4. Translation of FL1 and FL2 PDYN mRNAs and processing of their protein products
To test whether FL1- and FL2-mRNAs are functional, their peptide products were measured in the caudate nucleus and claustrum. PDYN mRNA (in situ hybridzation), PDYN protein (Western blot analysis) and its processing product dynorphin B (radioimmunoassay, RIA) were detected in both structures with 2-fold higher levels in the caudate nucleus compared with the claustrum. Thus, both FL1 and FL2 mRNAs are translated into PDYN, which is apparently processed into opioid peptides in both brain regions.
5. Regulatory functions of the first FL1 and FL2 exons
To test whether the first FL exon (exon 1 for FL1 and exon 2' for FL2 (Fig. 1)
are involved in the regulation of the PDYN gene expression, their sequences were inserted into a pEGFPN1 plasmid between a CMV promoter and the EGFP protein coding sequence. The plasmids were transfected into neuroblastoma SH-SY5Y cells and the expression of the EGFP reporter gene was analyzed. Western blot analysis demonstrated that insertion of the FL1 exon 1 results in a 2-fold increase in GFP expression. Strong, 10-fold inhibition of expression was observed when the FL2 exon 2' fragment was incorporated. Thus expression of FL1- and FL2-mRNAs may be regulated through exons 1 and 2'.
6. Translation of Sp1 PDYN mRNA and processing of its protein product
To test whether the splice variant Sp1 mRNA is translated and the Sp1 protein is processed into peptides, Sp1 cDNA under control of the CMV promoter was transfected into rat insulinoma RINm-5F cells. Protein and peptide products were analyzed by Western blot and by RIA for dynorphin B. These experiments demonstrated that Sp1-mRNA is translated into a protein product that is processed into dynorphin B and dynorphin A and that these peptides are secreted into the culture medium. The efficiency of opioid peptide generation from Sp1 protein was, however, 
4-fold lower than that of FL-PDYN, suggesting a critical role of the deleted segment in the processing of FL1 precursor. Low levels of PDYN of 16 kDa that coincided with the calculated size of Sp1-PDYN were identified by Western blot analysis, suggesting rapid processing of this protein into dynorphins.

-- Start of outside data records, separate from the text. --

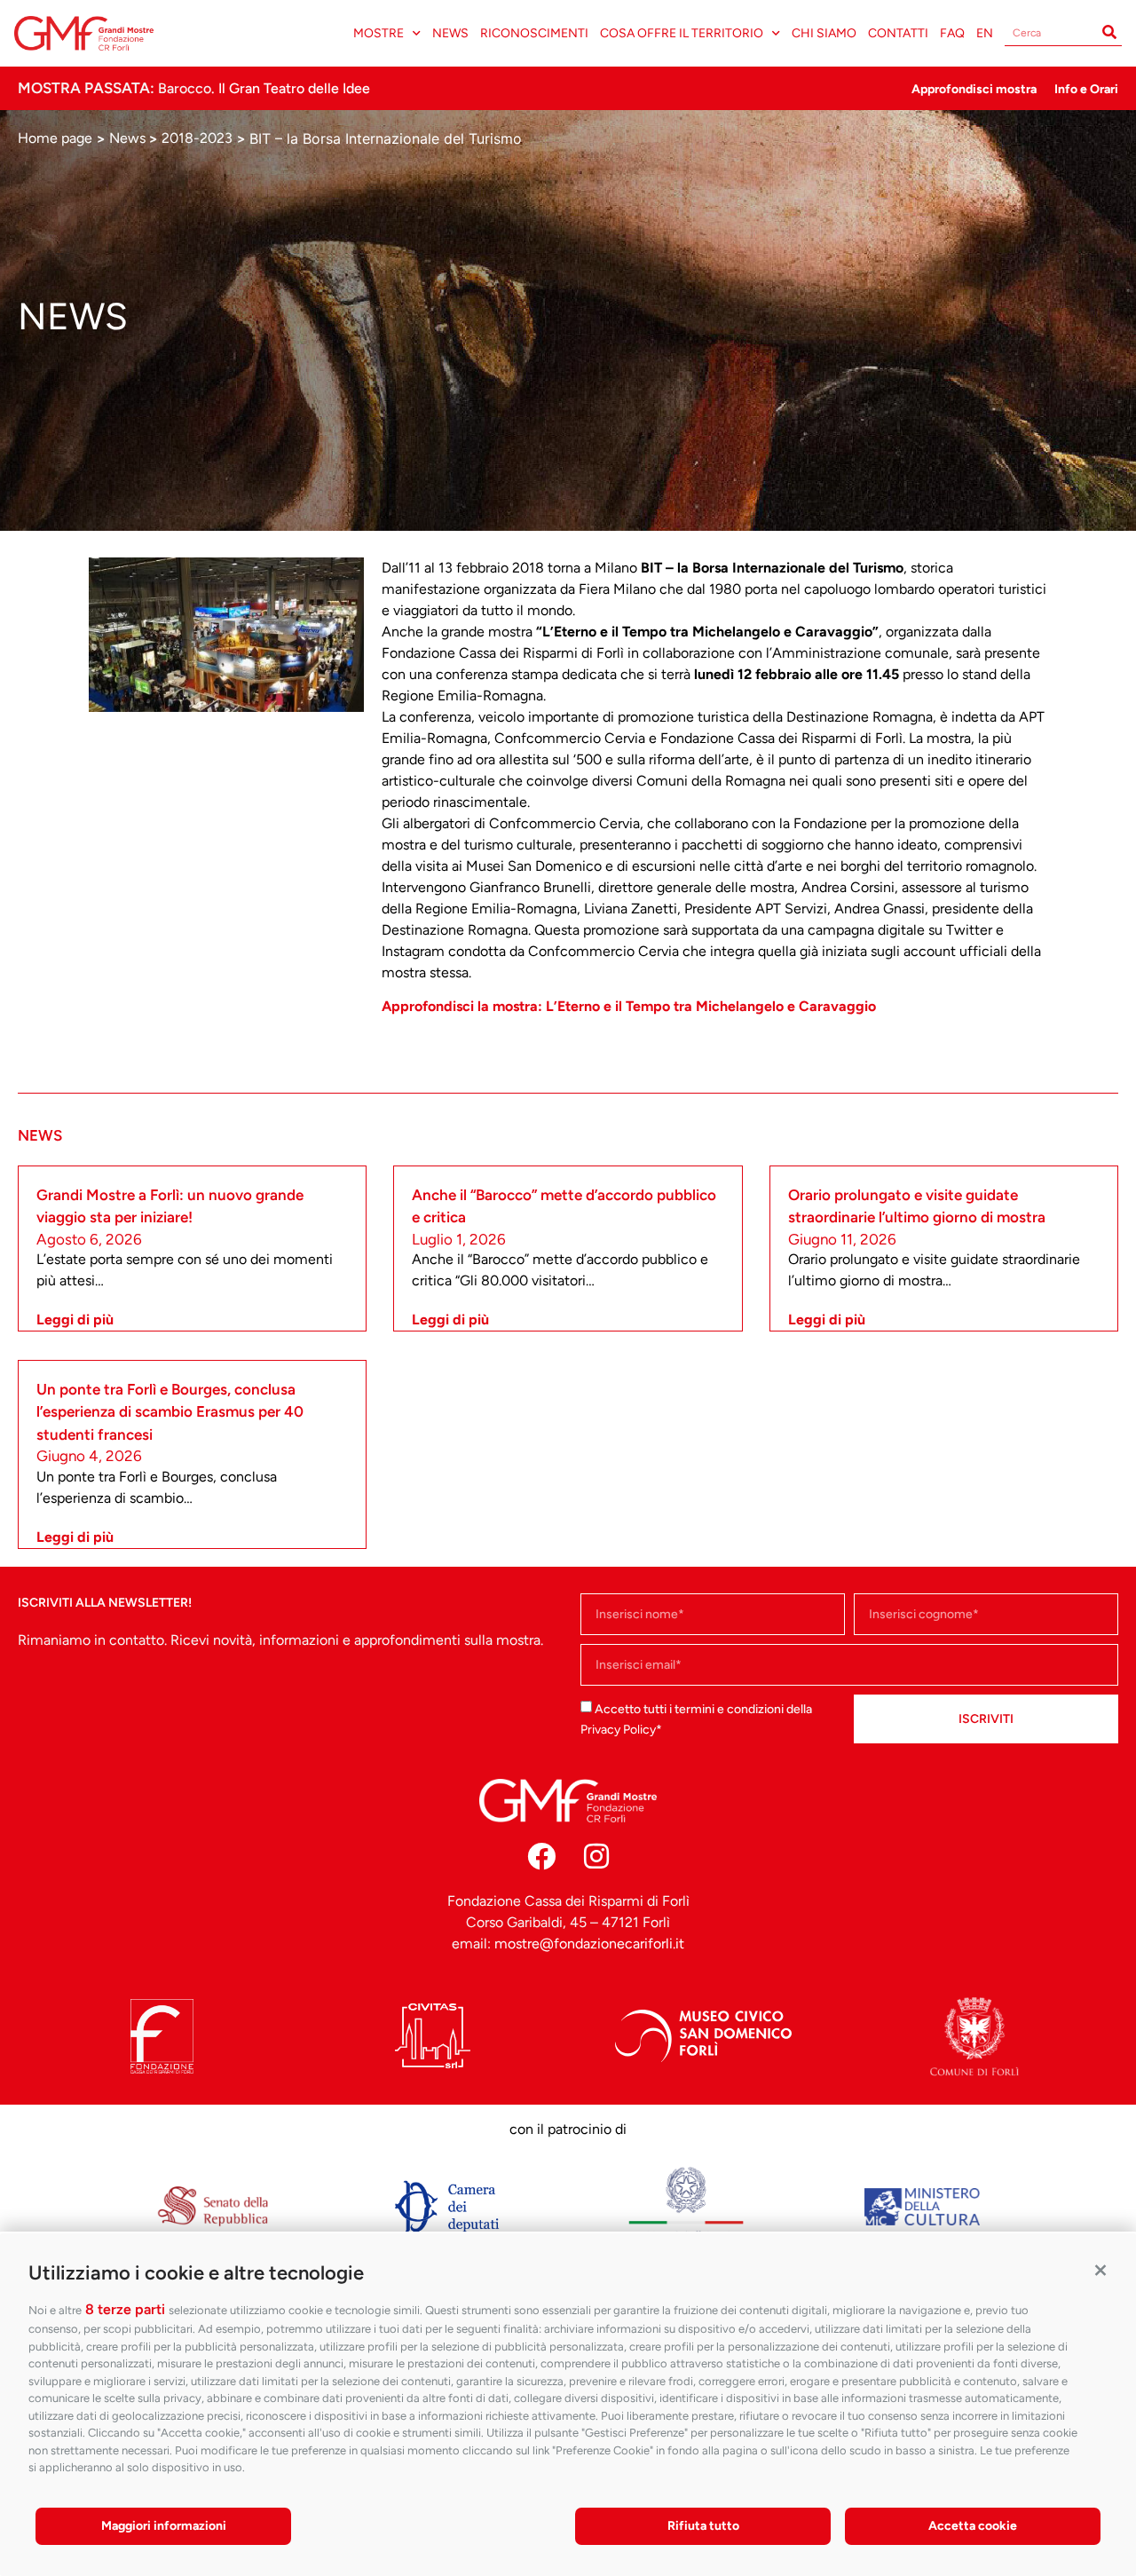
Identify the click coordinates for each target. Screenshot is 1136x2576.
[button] (1100, 2269)
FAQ (952, 33)
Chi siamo (824, 33)
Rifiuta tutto (703, 2525)
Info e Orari (1086, 89)
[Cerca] (1109, 33)
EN (984, 33)
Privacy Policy (618, 1729)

7. Truncated PDYN proteins
To test whether truncated PDYN mRNA can be translated, T1- and T2-PDYN cDNAs under control of the CMV promoter were transfected into COS1 cells. Peptide fractions isolated from cell extracts and enriched on C18-SEP-PAK columns were analyzed by Western blot with anti-h-PDYN CTF antibodies. Bands with apparent molecular size of 12 and 6 kDa, respectively, coinciding with the calculated molecular size of T1- and T2-PDYN, were detected in cells transfected with expression plasmids but not with vector plasmid. The T1- and T2-PDYN levels were much lower than that of FL-PDYN expressed from the same CMV promoter, suggesting low efficiency of translation of T1- and T2-mRNAs or rapid degradation of the mRNAs or protein products. COS1 cells transfected with CMV-h-FL-, CMV-h-T1- and CMV-h-T2-PDYN plasmids were labeled with anti-h-PDYN CTF antibodies to characterize PDYN localization in cells. FL-PDYN demonstrated a pattern characteristic for localization in the endoplasmic reticulum. T1-PDYN was primarily localized in the cell nuclei, whereas the T2 protein was seen exclusively in the cytoplasm of transfected cells. This indicates that the nuclear localization signal is situated between the Met146 and Met198 residues in the N-terminal segment of the T1-PDYN that is absent in T2-PDYN.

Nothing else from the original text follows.